→ Task requirements:
Entries follow. Give back exactly the lines starting at the one containing "Task: Open the Test Plans flask icon" and ending at the one containing "Given: Open the notifications bell icon", and no other lines.

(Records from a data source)
Segment Open
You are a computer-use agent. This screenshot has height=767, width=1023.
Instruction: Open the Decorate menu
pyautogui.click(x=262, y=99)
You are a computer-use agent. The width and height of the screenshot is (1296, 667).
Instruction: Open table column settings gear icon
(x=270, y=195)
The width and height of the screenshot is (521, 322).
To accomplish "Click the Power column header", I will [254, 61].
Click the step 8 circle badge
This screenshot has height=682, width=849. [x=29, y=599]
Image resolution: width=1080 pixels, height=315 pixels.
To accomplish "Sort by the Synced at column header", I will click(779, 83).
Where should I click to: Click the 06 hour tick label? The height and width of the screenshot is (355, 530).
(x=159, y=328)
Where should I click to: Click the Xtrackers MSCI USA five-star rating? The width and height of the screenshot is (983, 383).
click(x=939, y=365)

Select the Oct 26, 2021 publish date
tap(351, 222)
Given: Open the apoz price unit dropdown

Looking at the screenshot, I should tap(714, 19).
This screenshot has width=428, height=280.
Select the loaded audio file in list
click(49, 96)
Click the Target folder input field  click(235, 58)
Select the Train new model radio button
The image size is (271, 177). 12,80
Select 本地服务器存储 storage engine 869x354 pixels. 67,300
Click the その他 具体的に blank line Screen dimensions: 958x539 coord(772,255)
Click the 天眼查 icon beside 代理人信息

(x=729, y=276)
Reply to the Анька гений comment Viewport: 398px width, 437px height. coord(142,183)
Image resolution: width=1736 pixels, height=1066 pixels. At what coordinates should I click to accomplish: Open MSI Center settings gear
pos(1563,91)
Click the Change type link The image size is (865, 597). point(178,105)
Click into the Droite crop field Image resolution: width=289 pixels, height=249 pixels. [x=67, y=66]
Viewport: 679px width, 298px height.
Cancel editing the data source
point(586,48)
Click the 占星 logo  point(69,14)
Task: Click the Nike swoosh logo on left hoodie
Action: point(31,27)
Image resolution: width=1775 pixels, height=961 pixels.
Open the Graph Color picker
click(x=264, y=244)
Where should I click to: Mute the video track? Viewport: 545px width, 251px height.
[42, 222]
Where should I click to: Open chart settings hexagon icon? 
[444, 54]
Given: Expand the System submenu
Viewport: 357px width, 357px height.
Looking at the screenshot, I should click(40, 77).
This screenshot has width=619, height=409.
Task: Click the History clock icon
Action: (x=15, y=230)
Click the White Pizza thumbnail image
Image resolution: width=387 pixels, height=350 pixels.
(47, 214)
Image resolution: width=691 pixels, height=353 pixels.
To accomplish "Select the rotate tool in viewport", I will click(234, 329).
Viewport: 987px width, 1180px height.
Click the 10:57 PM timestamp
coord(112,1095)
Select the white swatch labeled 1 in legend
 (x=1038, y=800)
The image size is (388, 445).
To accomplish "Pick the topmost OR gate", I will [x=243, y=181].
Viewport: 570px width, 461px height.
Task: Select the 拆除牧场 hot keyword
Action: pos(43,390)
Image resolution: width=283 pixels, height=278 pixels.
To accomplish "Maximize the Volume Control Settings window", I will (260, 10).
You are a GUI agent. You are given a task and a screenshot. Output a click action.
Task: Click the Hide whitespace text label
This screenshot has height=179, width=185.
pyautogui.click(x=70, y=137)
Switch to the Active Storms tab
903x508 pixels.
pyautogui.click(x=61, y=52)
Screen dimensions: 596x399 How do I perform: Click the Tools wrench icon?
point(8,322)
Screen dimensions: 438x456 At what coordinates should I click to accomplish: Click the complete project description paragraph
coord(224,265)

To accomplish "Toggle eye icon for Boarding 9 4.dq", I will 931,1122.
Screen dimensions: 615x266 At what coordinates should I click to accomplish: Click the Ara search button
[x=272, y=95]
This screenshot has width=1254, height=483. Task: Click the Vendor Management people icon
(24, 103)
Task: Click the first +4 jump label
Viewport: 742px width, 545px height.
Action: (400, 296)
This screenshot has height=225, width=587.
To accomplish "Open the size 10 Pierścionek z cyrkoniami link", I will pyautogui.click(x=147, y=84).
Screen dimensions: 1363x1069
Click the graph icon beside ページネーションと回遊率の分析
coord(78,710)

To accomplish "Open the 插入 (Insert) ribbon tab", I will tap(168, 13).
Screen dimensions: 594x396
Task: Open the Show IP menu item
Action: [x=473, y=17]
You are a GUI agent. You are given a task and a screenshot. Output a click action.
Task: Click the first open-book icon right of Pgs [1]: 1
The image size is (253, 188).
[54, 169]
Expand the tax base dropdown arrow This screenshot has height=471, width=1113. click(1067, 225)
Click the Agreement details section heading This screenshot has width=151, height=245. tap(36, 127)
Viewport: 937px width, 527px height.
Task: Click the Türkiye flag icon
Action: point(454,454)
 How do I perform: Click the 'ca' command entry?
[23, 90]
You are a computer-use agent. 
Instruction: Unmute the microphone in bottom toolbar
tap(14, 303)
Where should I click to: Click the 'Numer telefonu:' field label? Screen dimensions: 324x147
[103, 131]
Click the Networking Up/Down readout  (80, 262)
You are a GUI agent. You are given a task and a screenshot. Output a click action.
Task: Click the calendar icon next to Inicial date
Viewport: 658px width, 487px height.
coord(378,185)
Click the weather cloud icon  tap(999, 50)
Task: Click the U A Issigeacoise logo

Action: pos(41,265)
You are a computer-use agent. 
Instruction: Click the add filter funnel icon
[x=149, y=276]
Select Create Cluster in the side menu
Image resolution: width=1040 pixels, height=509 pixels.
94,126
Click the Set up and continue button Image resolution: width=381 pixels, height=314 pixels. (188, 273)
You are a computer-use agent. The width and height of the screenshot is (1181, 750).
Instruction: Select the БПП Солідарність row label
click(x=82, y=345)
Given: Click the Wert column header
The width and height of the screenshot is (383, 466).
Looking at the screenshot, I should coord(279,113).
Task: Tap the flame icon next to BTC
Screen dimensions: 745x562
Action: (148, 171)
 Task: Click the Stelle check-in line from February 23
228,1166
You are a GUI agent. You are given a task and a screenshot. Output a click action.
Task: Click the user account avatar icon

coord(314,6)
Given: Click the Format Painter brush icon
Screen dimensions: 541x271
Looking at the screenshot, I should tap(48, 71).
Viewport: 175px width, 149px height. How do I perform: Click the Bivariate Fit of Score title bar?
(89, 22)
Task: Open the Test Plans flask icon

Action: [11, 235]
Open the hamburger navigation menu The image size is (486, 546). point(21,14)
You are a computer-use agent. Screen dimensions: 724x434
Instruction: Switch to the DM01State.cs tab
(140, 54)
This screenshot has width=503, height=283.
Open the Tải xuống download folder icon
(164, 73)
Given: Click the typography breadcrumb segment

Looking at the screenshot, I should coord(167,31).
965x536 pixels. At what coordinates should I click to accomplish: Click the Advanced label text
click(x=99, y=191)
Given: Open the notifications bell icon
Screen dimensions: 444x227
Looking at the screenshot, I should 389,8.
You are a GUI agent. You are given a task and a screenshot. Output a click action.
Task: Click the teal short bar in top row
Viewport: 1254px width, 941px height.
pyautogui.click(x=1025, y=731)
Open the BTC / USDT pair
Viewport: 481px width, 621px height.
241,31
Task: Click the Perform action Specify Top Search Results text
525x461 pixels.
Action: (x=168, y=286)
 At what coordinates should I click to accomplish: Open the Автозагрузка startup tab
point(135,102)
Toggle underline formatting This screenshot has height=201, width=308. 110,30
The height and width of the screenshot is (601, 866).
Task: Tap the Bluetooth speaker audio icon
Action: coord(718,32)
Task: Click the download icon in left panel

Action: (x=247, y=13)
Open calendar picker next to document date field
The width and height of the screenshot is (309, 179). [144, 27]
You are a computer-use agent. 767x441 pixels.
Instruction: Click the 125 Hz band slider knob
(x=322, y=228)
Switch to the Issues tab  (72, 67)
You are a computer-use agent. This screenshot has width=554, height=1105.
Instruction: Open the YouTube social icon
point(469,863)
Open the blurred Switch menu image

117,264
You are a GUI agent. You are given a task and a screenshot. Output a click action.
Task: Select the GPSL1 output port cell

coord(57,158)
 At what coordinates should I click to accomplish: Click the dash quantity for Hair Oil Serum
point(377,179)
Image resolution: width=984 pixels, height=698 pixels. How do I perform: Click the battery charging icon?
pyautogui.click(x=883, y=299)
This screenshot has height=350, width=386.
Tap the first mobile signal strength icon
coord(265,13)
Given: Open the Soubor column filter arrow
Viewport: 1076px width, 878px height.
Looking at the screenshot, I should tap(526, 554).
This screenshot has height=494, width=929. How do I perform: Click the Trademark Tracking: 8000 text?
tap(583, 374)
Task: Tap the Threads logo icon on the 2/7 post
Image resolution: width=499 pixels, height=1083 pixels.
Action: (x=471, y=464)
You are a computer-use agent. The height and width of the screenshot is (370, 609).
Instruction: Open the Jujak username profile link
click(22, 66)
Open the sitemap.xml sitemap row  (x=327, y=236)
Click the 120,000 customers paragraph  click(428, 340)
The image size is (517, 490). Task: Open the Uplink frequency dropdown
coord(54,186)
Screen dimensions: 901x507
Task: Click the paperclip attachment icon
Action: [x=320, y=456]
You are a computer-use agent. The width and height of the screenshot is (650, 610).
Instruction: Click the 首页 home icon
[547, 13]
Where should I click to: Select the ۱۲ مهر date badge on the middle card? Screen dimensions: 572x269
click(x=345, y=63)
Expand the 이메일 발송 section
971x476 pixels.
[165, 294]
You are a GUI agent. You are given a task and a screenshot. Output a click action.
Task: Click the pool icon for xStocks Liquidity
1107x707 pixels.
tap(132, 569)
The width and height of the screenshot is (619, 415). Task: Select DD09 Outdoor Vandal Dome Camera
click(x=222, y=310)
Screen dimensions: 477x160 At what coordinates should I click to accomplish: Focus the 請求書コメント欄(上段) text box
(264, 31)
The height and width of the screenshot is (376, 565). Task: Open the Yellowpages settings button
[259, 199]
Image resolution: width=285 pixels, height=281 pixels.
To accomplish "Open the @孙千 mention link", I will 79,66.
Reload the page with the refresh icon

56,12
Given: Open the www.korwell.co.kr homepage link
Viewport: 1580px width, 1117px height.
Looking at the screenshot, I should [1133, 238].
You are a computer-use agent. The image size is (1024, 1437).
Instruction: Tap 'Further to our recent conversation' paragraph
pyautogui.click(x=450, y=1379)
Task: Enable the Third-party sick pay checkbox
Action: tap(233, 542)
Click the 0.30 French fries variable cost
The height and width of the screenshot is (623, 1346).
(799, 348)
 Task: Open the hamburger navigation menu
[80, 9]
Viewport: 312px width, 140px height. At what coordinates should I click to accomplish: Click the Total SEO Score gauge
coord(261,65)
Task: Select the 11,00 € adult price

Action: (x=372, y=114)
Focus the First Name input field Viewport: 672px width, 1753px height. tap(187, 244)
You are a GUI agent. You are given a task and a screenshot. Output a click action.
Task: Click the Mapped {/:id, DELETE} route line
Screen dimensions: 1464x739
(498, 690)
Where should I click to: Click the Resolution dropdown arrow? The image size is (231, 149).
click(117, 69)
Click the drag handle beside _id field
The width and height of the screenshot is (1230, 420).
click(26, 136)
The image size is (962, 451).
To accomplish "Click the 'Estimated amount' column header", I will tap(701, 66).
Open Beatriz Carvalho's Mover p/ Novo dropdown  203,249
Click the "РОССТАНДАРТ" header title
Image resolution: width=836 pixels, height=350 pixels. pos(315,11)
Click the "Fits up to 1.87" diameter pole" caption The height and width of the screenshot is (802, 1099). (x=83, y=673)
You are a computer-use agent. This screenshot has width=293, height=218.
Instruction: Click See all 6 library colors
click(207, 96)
Segment Closed
→ Answer below:
Task: Open the Test Plans flask icon

Action: [11, 235]
Open the hamburger navigation menu The image size is (486, 546). point(21,14)
You are a computer-use agent. Screen dimensions: 724x434
Instruction: Switch to the DM01State.cs tab
(140, 54)
This screenshot has width=503, height=283.
Open the Tải xuống download folder icon
(164, 73)
Given: Click the typography breadcrumb segment

Looking at the screenshot, I should coord(167,31).
965x536 pixels. At what coordinates should I click to accomplish: Click the Advanced label text
click(x=99, y=191)
Given: Open the notifications bell icon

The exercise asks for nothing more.